Wildlife Tech Class of 2018
High School for Environmental Studies
Mentor: Chris Nagy (MRG)
Project: Using count (N-mixture) models to model habitat and socioeconomic factors as predictors of coyote site use in NYC
Project Status: Completed
Coyotes have now colonized several parks in the borough of the Bronx, the only mainland portion of NYC, and are poised to make their way onto Long Island. Researchers and managers are interested in finding patterns of habitat use that could be used to predict where coyotes will ultimately flourish in NYC and, eventually, Long Island. However, prior habitat modeling on the NYC population has failed to find any meaningful habitat-site occupancy patterns based on detection/nondetection data from camera traps.

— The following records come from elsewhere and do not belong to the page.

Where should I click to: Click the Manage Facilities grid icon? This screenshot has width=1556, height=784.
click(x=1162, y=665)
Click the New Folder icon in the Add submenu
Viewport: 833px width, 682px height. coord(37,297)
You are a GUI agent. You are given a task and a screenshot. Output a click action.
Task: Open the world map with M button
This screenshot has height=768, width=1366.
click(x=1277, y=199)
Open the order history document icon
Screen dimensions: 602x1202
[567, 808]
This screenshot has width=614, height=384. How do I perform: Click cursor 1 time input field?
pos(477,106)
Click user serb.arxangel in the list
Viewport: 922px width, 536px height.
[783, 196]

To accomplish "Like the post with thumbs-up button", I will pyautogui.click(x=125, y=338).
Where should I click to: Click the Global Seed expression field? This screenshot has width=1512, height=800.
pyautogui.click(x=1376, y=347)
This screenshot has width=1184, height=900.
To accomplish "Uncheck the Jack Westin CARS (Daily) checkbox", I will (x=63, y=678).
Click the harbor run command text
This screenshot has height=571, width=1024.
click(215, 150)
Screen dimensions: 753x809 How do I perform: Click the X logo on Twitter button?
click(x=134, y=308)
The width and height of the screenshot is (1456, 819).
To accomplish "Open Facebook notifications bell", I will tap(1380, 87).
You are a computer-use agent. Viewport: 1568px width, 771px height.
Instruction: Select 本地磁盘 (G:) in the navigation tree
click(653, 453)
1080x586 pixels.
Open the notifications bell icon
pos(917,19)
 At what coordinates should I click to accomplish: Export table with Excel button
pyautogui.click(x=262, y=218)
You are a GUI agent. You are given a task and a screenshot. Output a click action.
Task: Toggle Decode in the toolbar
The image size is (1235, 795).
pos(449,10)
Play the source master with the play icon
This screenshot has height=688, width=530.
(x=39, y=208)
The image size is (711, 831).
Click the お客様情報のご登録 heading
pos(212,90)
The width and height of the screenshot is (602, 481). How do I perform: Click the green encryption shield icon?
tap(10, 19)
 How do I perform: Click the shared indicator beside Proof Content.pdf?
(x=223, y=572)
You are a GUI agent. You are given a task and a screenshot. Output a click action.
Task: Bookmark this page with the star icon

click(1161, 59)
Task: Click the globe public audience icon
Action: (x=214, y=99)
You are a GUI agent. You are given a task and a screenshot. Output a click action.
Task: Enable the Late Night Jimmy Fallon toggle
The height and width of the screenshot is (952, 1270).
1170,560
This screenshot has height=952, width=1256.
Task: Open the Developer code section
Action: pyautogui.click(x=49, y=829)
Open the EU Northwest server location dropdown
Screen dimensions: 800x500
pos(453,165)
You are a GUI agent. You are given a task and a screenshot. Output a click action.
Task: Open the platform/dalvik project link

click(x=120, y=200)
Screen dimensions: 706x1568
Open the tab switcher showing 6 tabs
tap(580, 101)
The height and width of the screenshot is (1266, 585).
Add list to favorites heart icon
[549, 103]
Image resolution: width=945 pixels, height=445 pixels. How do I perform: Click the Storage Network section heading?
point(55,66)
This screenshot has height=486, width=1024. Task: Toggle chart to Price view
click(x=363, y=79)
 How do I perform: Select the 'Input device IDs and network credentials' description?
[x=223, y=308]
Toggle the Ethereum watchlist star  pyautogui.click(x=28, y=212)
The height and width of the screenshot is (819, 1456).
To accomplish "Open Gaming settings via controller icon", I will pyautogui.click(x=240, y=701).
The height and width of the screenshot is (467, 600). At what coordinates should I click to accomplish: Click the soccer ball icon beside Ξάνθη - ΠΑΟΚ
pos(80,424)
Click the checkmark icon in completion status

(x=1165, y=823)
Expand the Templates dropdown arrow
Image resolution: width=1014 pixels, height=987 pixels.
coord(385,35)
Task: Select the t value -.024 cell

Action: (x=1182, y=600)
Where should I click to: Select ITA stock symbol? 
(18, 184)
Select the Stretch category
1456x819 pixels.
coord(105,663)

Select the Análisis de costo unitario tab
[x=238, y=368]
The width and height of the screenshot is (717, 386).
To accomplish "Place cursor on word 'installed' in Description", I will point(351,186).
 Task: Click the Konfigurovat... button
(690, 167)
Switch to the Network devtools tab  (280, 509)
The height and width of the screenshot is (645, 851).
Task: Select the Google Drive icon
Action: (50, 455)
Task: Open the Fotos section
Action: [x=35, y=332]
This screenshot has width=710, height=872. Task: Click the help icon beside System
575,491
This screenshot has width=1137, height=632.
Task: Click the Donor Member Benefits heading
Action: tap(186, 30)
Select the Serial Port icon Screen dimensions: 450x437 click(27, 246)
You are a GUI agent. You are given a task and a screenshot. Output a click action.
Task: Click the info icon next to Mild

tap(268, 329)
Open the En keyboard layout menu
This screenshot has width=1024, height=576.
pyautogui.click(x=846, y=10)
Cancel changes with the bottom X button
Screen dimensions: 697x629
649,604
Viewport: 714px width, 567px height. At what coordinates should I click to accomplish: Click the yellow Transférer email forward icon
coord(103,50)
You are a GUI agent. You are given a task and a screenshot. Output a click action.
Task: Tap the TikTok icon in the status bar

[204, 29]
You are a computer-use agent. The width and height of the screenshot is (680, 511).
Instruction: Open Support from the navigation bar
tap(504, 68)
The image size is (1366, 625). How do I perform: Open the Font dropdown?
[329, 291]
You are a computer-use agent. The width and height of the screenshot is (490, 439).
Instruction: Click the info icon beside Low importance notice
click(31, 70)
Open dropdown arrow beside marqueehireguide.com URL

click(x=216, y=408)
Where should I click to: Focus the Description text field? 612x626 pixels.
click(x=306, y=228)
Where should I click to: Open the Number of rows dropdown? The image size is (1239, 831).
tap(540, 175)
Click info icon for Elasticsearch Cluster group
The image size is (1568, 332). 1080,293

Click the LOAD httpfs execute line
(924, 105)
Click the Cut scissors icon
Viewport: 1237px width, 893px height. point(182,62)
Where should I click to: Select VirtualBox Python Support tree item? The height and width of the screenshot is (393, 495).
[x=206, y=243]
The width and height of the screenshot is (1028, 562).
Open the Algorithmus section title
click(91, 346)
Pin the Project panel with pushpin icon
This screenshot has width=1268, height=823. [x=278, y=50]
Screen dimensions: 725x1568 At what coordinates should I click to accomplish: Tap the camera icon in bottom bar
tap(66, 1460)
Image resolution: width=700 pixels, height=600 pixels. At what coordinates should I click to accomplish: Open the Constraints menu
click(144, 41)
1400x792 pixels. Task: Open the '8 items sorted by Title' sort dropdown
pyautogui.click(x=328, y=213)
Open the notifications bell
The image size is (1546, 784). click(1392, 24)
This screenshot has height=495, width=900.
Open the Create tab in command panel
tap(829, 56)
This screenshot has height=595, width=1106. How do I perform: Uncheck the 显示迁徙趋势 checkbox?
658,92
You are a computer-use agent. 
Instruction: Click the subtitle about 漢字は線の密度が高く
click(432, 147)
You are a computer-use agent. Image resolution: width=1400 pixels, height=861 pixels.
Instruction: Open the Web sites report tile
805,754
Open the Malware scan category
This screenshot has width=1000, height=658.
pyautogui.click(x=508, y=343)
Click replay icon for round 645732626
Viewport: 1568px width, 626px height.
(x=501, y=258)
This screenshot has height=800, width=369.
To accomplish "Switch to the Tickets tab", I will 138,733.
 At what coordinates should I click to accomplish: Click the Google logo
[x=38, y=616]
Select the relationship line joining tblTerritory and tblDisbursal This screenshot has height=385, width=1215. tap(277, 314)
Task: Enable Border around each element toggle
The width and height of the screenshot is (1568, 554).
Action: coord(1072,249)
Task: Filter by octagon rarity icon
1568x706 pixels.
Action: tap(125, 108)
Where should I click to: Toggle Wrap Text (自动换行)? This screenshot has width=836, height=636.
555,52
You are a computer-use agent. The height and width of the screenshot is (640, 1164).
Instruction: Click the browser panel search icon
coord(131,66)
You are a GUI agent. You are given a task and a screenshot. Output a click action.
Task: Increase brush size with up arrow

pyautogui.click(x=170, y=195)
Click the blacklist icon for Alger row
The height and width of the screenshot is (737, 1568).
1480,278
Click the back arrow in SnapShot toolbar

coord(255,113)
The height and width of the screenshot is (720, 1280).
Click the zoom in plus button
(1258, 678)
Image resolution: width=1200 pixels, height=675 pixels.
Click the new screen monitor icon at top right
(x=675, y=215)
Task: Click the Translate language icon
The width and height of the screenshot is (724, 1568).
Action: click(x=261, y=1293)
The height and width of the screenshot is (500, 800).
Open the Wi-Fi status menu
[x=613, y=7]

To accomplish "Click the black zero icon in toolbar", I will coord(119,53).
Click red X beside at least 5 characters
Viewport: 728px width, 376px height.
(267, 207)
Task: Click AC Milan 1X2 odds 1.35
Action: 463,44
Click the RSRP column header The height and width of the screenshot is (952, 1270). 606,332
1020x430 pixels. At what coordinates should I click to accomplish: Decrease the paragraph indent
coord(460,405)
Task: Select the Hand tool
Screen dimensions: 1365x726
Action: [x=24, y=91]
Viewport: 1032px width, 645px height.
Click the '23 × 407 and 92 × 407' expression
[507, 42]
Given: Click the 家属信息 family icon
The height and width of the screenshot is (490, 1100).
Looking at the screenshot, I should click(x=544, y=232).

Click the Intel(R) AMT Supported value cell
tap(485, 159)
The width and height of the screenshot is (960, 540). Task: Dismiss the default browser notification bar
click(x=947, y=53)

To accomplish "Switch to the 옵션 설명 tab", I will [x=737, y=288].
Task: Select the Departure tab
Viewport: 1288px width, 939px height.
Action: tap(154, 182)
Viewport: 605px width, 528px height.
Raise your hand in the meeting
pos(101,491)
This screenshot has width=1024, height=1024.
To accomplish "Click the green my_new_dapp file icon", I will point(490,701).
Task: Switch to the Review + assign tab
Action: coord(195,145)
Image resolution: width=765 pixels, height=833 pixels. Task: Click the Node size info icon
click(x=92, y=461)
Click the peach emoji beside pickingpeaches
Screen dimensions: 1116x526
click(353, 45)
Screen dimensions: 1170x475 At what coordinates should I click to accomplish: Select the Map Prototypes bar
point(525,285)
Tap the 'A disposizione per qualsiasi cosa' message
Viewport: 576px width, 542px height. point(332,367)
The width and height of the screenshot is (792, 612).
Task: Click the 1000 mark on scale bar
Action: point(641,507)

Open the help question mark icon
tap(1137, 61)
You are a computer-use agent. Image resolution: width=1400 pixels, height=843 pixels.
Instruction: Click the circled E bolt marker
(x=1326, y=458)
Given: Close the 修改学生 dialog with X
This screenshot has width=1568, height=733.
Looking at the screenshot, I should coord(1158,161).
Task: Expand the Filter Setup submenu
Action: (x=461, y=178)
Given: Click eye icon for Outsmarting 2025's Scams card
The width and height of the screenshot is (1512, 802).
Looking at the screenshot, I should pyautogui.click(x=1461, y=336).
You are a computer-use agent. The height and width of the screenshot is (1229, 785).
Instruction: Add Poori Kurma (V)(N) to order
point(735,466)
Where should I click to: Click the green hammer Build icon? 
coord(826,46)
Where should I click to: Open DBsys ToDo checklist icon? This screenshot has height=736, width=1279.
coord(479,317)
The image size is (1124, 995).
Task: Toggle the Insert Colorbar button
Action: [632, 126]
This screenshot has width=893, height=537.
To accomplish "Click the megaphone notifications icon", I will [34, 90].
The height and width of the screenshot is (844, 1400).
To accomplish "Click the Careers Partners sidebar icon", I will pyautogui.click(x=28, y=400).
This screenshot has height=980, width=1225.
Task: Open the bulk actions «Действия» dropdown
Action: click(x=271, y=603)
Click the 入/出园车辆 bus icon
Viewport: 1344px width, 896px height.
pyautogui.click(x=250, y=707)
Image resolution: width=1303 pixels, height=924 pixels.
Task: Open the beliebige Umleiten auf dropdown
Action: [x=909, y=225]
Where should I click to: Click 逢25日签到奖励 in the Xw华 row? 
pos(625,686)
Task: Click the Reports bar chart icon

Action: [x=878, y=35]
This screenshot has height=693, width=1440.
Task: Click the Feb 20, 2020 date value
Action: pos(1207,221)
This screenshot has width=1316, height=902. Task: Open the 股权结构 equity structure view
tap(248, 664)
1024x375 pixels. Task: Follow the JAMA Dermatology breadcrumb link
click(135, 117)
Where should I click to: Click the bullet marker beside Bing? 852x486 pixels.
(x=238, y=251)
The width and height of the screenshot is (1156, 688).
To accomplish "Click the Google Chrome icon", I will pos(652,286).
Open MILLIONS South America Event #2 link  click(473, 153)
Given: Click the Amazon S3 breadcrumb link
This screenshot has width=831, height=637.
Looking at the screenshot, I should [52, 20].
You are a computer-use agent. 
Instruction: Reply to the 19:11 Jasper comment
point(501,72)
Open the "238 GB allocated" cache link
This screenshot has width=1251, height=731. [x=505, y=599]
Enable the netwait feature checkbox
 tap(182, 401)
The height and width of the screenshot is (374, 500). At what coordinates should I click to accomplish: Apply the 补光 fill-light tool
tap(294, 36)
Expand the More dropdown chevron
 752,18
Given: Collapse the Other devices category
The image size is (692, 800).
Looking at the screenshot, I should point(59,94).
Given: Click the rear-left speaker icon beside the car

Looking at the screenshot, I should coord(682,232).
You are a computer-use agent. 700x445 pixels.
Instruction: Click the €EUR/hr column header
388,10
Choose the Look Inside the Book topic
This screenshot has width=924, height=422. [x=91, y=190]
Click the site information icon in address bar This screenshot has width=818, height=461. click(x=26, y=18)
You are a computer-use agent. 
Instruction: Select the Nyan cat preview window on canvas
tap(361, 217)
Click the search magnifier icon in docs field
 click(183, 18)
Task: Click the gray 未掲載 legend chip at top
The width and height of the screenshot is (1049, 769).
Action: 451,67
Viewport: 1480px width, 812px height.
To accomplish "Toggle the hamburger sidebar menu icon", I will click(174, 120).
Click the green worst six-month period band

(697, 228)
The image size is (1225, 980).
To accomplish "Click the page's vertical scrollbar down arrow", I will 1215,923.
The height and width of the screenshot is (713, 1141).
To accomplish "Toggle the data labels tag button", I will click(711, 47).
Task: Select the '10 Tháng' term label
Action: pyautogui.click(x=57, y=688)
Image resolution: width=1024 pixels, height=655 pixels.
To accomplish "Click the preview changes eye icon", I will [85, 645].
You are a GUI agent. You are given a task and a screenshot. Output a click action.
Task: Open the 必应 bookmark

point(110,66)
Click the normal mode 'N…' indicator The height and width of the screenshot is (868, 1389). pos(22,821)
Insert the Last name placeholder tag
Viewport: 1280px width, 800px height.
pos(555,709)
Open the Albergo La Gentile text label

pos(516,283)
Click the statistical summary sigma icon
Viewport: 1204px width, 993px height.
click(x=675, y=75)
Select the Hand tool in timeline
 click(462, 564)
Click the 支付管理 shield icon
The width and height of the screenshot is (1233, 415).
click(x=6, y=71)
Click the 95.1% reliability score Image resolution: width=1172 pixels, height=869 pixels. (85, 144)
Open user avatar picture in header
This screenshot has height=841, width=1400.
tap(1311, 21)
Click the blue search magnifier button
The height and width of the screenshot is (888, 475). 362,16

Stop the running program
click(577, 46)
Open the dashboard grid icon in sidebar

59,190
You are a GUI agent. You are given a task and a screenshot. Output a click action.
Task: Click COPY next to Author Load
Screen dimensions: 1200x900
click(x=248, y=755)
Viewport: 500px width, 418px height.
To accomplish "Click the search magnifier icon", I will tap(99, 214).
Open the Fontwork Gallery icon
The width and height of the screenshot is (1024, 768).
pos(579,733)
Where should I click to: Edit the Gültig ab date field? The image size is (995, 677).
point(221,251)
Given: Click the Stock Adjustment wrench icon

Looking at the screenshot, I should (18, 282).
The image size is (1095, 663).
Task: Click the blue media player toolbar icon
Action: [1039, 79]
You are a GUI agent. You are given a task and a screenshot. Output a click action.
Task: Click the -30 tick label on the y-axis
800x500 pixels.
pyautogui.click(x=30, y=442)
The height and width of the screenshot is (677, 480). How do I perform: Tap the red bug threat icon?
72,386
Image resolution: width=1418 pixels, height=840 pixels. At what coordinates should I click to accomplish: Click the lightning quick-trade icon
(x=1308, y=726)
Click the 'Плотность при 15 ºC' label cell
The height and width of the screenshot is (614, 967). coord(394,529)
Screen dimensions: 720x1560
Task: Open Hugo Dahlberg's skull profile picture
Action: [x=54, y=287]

In this study, I analyzed the relationship between coyote photographs and potential habitat and socioeconomic explanatory variables using count based (N-mixture) models, where the number of coyote observations from a camera in a 4-week period was considered a discrete count. In this case, rather than estimating abundance, lambda was interpreted as an index of site use or use intensity and might provide a more granular measure of habitat suitability. Habitat and geographic variables I tested were canopy cover, forest, patch size, and total habitat Socioeconomic variables included vacancy, population density, housing density, and mean income. I also included two categorical variables: “season” (pup-rearing” or “non-pup-rearing”) and “Bronx”. Overdispersion and variability of counts within and among sites were all high (c-hat = 1.55) leading to a wide range of site-specific detection histories without any clear correlations between estimated detection rate and any of the predictor variables. For use intensity, there was a strong positive correlation between use and the “Bronx” variable, where Bronx sites had much higher predicted use scores. Also, winter had higher use scores than summer overall. Model-averaged predictions indicated that of the sites tested, both the Bronx and Queens had suitable environments, and coyote use intensity depended primarily on accessibility on a landscape scale and not individual site quality.